The Strain - Stagione 1


The Strain - Season 1 (USA, 2014)
creato da Guillermo del Toro e Chuck Hogan
con Corey Stoll, David Bradley, Mia Maestro, Kevin Durand, Jonathan Hyde, Richard Sammel, Sean Astin, Miguel Gomez 

Nato come trilogia di romanzi scritti a quattro mani da Guillermo del Toro e Chuck Hogan, portato poi da loro stessi sui sanguinari schermi FX, con la collaborazione di quel Carlton Cuse a cui dobbiamo, nel bene e nel male, sei anni di Lost, The Strain è un'operazione che per certi versi può ricordare il fumetto American Vampire. Recuperando un po' il design dei vampiri mutanti che aveva utilizzato nel'ottimo, e forse sottovalutato, Blade 2, del Toro prova a restituire ai succhiasangue una dimensione mostruosa, sanguinaria, virale, realmente spaventosa, lontana dai pizzetti, dalle mossette e dai luccichii diurni a cui siamo ormai abituati. I vampiri di del Toro e Hogan sono creature disgustose e violente, che hanno solo una cosa in testa, attaccano e contagiano usando tentacoli, bava, vermi, mordono in maniera distruttiva e distorcono l'amore trasformandolo in metodologia per la selezione della preda. Una fra le intuizioni più felici di The Strain, infatti, è quella secondo cui i trasformati, come prima cosa una volta tornati in piedi, vanno alla ricerca di chi amavano in vita per cibarsene. È un'idea potente e viene sfruttata piuttosto bene, meglio di tanti altri spunti che finiscono invece abbandonati a loro stessi, in una serie che, purtroppo, in comune con American Vampire ha anche l'incostanza, il passare da momenti davvero notevoli ad altri da latte alle ginocchia.
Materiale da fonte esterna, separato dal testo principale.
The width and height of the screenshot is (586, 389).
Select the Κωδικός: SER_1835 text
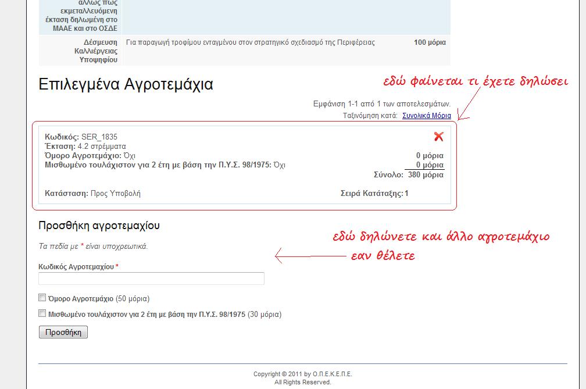pos(81,137)
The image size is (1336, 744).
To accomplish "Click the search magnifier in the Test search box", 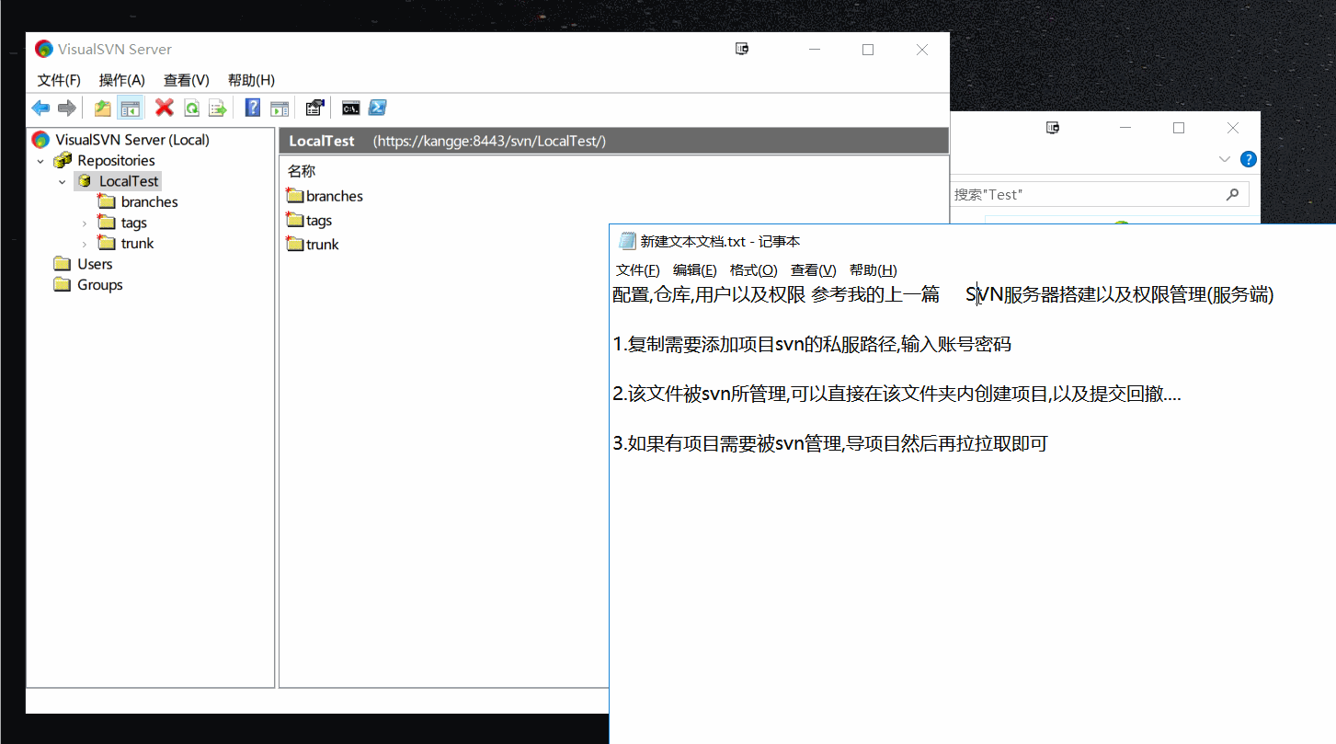I will pos(1232,194).
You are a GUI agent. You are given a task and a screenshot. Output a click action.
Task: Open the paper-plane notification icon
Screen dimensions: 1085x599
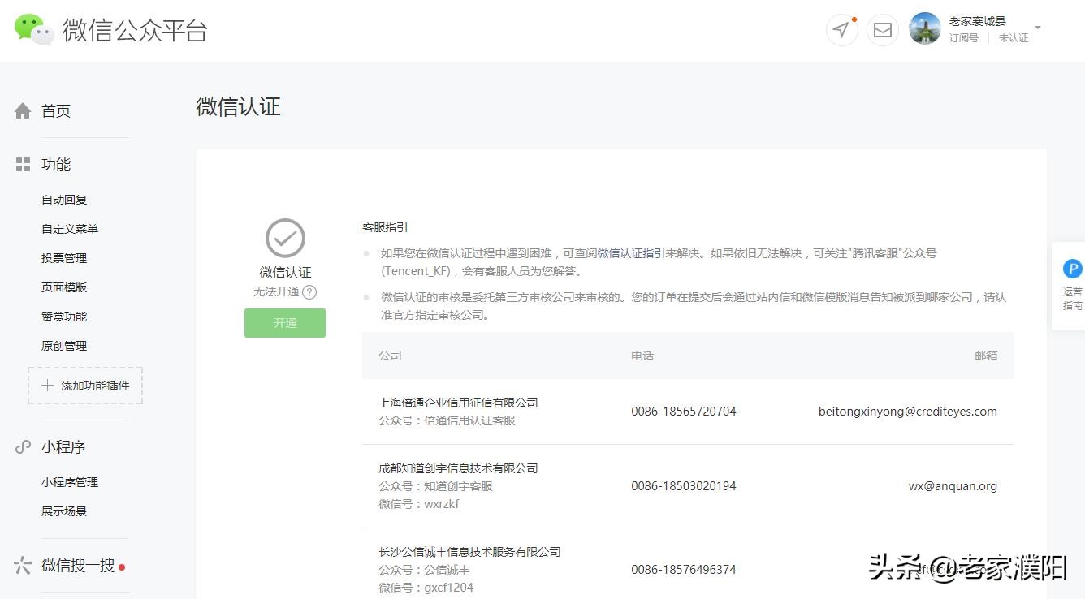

La scelta di mostrare in maniera approfondita l'esplosione dell'epidemia, le prime fasi di un'apocalisse a base di non morti, è interessante, o comunque perlomeno originale, se consideriamo che la stragrande maggioranza dei racconti di questo tipo parte direttamente a disastro avvenuto o ci arriva molto in fretta a botte di ellissi. Il problema è che c'è un motivo se in genere si sceglie di fare così: le fasi iniziali dell'epidemia sono una gran rottura di palle, un trascinarsi verso l'inevitabile arrivo del divertimento vero. E infatti questa prima stagione di The Strain è, in larga misura, un susseguirsi di momenti in cui sei lì che aspetti l'esplosione del caos e questo non ne vuole sapere. Ma soprattutto, a giochi finiti, si ha la sensazione di aver guardato un lungo prologo. Da un lato ci sta, considerando che fin dall'inizio - ascolti permettendo - sono state progettate cinque stagioni e tutto sommato si vede il potenziale per sviluppi intriganti, con tanta carne gettata sul fuoco. Dall'altro, però, ci si trova ad aver guardato per sette puntate delle divagazioni neanche malvagie, ma che a conti fatti si sono confermate essere appunto divagazioni che si perdono nel nulla, e per le sei successive un bel crescendo il cui culmine non può che essere però un nulla di fatto.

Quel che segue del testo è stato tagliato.